Ever since Donald Trump signed the first executive order banning people from seven countries from entering the U.S. on January 27, it's been nothing but trouble.
Within
24 hours of the EO being signed, judges in several states blocked the
so-called "travel ban" from going into effect. Trump submitted a second
executive order on March 6 taking the number of affected countries to
six (Iraq was excluded from the 2nd ban). It was, again, immediately
stopped by a lawsuit in Hawaii. Trump went on to lose a series of
appeals in court.
On Monday, the Supreme Court actually handed Trump a win on the travel ban -- albeit not a complete one.
The
Court decided to hear the full case in October but, in the meantime,
knocked down the lower courts' move to completely shelve the ban.
Instead, the Supremes ruled that some foreign nationals from the six
states included in the second executive order could be kept from entering the U.S.
Here's the exact language:
"In
practical terms, this means that §2(c) may not be enforced against
foreign nationals who have a credible claim of a bona fide relationship
with a person or entity in the United States. All other foreign
nationals are subject to the provisions of EO--2."
"All
other foreign nationals are subject to the provisions of [Executive
Order]--2," is the key line there -- affirming that a not-insignificant
piece of the Trump travel ban can go into effect while the Court waits
to rule on the constitutionality of the broader ban.
What's
less clear -- at least to me -- is what a "bona fide relationship"
means. Is that blood connection? Close friend? And who decides what a
"credible" claim of a "bona fide" relationship is?
That
is a legal question, of course, not a political one. The political
reality is far clearer: After a string of losses, Donald Trump just won
one. And it's not a small one.
While
some legal observers suggested that the Court's initial ruling on the
ban suggests that the nine justices will likely uphold the full ban come
the fall, predicting what the Court will do is rarely a good gamble.

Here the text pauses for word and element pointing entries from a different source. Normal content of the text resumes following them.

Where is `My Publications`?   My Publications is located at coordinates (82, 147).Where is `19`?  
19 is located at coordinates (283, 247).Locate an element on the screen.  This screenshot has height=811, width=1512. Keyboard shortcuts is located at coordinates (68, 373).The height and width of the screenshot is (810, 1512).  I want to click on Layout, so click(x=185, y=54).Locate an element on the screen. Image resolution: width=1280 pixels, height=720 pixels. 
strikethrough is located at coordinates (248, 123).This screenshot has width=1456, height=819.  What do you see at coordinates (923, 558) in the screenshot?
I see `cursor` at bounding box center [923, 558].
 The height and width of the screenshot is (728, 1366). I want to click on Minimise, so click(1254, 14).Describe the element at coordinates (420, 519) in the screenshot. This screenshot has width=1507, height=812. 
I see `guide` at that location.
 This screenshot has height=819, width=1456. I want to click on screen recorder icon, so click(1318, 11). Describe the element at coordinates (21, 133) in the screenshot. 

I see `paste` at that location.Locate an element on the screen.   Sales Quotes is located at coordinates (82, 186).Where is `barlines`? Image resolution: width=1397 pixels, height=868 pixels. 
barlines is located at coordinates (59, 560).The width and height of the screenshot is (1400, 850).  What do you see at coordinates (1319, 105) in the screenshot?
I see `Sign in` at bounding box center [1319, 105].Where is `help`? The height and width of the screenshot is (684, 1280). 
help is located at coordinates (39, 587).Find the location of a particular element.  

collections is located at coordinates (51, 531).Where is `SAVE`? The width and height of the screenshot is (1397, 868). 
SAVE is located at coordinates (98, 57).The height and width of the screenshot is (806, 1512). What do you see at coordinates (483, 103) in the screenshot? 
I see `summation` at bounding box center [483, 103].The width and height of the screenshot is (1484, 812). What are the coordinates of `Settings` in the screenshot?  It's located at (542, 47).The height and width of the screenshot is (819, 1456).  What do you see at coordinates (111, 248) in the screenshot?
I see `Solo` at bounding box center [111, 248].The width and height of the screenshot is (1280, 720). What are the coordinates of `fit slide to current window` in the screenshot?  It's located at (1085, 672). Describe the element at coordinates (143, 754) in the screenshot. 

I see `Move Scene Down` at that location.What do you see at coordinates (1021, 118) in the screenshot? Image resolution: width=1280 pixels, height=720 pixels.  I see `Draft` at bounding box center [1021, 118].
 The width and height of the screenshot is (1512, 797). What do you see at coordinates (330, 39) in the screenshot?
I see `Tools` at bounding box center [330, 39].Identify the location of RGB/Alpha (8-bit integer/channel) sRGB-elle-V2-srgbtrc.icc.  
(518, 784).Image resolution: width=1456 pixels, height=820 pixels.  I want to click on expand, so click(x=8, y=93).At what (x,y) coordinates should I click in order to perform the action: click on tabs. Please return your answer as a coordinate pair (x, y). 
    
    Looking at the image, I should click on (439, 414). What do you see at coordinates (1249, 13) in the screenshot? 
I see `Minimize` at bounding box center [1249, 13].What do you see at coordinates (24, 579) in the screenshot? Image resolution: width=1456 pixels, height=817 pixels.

(Predictions of how the Court would rule on the constitutionality of the
Affordable Care Act were, literally, all over the place.)
And,
if the Court eventually rules that Trump doesn't have it within his
powers to install a travel ban, Monday's ruling will be seen as a
Pyrrhic victory.
Still, good news
-- on the travel ban or anything else -- has been hard to come by for
Trump in his first 157 days in office. And this is good news -- particularly for the base voters that Trump has so carefully cultivated in his first months in office.
Consider this: A CBS News poll
conducted in late April showed that 53% opposed "temporarily preventing
people entering the U.S. from some majority Muslim countries." But,
among self-identified Republicans almost three in four (72%) supported
the ban.
This decision will be
cheered by Trump's base. Trump himself will undoubtedly tout it as
vindication for what he has insisted all along: That he has the power to
institute this sort of ban. (He hasn't tweeted about it as of 11:30 am
ET.) Congressional Republicans, forever nervous about Trump's political
prospects vis a vis their own, will breathe the slightest sigh of
relief.
By the fall, this victory could look like a false positive. But, today it is
a positive. And it looks a whole hell of a lot like an oasis for Trump
in the political desert he has been trudging through of late.